------ STORED DATA
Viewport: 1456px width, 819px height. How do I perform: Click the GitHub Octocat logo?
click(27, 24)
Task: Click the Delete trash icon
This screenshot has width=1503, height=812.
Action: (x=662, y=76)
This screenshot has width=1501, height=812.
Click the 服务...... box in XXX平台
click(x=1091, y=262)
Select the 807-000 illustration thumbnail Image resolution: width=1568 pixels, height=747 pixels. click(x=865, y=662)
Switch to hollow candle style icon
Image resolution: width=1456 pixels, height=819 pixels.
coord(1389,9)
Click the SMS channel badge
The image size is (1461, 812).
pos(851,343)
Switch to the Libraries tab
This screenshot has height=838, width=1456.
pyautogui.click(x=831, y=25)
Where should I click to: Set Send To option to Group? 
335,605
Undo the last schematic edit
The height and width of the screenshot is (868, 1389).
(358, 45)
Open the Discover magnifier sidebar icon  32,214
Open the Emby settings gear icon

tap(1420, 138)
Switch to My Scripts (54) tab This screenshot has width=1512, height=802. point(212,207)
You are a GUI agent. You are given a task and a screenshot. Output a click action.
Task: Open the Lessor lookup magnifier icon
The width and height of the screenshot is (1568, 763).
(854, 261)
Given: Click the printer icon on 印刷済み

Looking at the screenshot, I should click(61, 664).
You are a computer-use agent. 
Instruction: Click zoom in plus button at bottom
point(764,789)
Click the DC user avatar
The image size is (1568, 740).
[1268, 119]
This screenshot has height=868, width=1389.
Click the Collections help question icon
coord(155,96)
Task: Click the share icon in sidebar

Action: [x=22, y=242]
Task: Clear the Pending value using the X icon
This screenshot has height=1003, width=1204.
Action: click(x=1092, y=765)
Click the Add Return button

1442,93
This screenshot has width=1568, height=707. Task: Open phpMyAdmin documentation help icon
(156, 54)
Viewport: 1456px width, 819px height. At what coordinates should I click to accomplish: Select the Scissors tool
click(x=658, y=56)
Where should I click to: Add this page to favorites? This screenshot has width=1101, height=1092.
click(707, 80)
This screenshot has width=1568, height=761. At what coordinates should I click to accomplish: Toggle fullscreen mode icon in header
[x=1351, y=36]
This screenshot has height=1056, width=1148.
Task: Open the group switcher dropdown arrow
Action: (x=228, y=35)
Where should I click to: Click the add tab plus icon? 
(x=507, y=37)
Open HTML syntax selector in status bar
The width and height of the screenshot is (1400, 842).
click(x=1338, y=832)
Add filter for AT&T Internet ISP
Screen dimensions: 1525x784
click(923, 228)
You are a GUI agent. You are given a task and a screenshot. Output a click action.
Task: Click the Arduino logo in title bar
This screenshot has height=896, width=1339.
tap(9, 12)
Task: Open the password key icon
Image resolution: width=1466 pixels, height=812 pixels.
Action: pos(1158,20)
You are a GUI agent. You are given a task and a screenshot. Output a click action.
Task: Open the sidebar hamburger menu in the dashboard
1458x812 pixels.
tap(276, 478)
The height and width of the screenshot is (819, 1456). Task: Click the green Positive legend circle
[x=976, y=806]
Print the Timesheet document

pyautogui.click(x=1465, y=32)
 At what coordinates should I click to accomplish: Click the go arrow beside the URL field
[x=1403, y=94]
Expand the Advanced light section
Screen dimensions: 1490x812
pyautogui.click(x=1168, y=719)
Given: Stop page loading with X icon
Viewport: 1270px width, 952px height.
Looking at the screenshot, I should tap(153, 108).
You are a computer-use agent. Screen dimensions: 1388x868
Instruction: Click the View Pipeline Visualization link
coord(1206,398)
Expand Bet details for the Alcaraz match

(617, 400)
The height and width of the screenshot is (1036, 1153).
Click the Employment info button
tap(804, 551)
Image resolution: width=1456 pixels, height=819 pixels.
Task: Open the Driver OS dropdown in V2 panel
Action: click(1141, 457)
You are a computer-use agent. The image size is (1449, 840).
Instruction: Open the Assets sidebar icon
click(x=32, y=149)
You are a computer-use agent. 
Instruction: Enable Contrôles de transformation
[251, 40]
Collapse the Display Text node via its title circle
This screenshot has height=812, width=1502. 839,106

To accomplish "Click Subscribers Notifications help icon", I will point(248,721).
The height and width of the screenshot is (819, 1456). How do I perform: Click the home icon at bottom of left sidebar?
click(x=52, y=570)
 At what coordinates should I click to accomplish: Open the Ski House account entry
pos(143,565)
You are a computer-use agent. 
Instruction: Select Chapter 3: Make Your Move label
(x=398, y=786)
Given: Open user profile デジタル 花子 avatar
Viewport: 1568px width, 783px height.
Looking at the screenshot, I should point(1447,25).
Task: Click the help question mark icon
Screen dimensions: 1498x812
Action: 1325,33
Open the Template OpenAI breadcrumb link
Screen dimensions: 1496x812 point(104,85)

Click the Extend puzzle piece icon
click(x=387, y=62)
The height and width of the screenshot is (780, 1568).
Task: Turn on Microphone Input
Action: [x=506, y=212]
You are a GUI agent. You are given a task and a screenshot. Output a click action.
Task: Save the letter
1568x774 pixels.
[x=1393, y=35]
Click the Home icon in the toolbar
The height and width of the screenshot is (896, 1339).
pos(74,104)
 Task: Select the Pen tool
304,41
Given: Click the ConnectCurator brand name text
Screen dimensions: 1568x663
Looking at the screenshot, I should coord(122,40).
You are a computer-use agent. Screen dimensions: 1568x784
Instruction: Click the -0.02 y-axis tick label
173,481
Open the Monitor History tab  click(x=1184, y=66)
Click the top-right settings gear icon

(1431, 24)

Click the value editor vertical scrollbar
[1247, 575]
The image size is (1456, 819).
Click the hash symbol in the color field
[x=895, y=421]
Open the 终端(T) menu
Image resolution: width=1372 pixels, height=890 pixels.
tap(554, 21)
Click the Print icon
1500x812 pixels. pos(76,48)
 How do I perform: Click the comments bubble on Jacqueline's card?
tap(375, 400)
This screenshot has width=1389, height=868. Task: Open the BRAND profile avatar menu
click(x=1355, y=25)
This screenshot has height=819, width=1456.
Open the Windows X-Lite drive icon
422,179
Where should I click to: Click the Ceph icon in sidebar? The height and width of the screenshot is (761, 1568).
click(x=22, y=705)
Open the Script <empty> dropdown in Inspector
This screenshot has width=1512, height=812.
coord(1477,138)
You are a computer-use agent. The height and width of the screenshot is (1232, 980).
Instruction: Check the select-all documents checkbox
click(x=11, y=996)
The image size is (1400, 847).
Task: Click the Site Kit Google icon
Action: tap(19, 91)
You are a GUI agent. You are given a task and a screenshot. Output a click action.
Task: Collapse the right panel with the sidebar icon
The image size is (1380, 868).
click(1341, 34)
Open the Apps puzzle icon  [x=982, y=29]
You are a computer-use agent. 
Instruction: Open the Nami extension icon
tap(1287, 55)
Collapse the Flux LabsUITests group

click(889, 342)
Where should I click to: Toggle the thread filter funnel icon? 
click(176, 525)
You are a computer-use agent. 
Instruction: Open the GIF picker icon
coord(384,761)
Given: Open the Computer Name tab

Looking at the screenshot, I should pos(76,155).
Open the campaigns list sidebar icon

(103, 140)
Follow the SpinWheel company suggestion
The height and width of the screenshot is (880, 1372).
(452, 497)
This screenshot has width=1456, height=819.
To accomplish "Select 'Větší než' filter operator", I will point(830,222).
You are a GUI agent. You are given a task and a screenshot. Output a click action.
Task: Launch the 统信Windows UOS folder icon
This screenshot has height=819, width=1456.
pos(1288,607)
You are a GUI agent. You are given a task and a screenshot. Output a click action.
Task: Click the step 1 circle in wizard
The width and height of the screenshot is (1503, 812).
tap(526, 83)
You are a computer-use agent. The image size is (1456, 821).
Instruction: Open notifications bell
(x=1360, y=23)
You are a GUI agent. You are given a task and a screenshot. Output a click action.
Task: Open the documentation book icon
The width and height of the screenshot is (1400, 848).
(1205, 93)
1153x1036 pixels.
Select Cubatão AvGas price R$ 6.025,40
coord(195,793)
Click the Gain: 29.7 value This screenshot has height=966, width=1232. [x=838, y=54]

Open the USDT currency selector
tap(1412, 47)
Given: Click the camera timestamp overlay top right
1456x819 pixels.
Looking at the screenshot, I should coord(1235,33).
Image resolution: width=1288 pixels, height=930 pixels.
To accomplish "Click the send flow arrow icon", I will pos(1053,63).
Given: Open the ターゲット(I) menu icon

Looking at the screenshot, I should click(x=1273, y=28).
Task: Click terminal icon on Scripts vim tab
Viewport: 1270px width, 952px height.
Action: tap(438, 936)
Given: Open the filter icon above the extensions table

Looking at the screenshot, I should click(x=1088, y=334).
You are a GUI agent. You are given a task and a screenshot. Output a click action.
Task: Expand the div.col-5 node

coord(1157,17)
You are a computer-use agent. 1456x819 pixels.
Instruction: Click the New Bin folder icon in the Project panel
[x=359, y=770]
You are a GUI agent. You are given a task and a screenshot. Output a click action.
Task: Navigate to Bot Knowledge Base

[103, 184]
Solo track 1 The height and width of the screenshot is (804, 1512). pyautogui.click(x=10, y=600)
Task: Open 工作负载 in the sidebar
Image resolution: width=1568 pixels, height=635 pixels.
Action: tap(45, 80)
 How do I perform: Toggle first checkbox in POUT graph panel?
------------
WORK ITEM
In the entries above, tally the lines that hold the string "Scripts" and give only the count.

SOLUTION TO THIS EXERCISE
2